Huang has characterized AI as “the next industrial revolution,” asserting that Nvidia’s GPUs are engineered to execute AI tasks more quickly and efficiently than traditional CPUs. As tech companies increasingly delve into AI, the appetite for Nvidia chips has surged, resulting in revolutionary advancements in automation, content creation, and more.
This demand fueled astonishing revenue growth for Nvidia, with quarterly earnings accelerating remarkably. On February 23, 2023, after exceeding analysts’ profit predictions, Huang stated that “AI is at an inflection point,” with the company’s quarterly revenue reaching $6.05 billion. By May, this figure had surged to $7.19 billion, and just three months later, it nearly doubled to $13.51 billion. The latest figures indicated revenue had skyrocketed to $35.08 billion for the quarter ending October 2024.
As a result, Nvidia’s stock price also saw an explosive increase, quickly outpacing competitors like Intel and Microsoft in market valuation. Remarkably, Nvidia was responsible for more than one-fifth of the total return of the S&P 500 index last year, far outstripping any other stock, including Apple. Today, if you invest in an S&P 500 index fund, almost six cents of every dollar goes exclusively to Nvidia, leaving only 94 cents for all the other companies in the index.
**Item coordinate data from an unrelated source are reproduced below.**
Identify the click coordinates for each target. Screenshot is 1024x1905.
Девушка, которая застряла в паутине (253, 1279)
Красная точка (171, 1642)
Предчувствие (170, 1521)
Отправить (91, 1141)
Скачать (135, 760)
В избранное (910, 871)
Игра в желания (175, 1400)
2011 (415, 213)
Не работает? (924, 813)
Is Nvidia’s status still intact? Contrary to the dramatic dot-com era, Nvidia’s stock surge has been grounded in substantial financial backing and positive expectations for future growth. However, the announcement from DeepSeek raised concerns over whether corporations might not need to spend as heavily on Nvidia chips moving forward. This uncertainty led to a decline in stocks across the AI sector, affecting suppliers and power companies expected to support expansive data centers built to accommodate these chips. Nvidia, as the flagship representative of the AI boom, was particularly impacted.
Yet, some analysts perceived the nearly 17% drop in Nvidia’s stock on Monday as a buying opportunity rather than a signal of potential failures, suggesting that lower-cost alternatives could attract new clients and lead to innovative software developments beneficial to the industry as a whole.
Experts noted that Nvidia’s situation is reminiscent of other tech stocks that have faced existential questions in the past, citing examples such as Microsoft, Apple, Meta, Google, Amazon, and Netflix—companies that overcame doubt and ultimately bounced back.
While DeepSeek’s emergence injects uncertainty into the AI landscape, many believe that the strong momentum behind artificial intelligence remains intact. According to a strategist from Morningstar, there is still a greater demand for AI GPUs than supply. He indicated that although more affordable models may foster increased development without necessitating additional chips, tech firms will continue to pursue all available GPUs as part of the ongoing AI “gold rush.”
Following the turmoil, Nvidia’s stock experienced fluctuations between gains and losses early Tuesday, marking its most significant decline since the COVID market crash in 2020. However, it recovered somewhat, closing the day nearly 9% higher.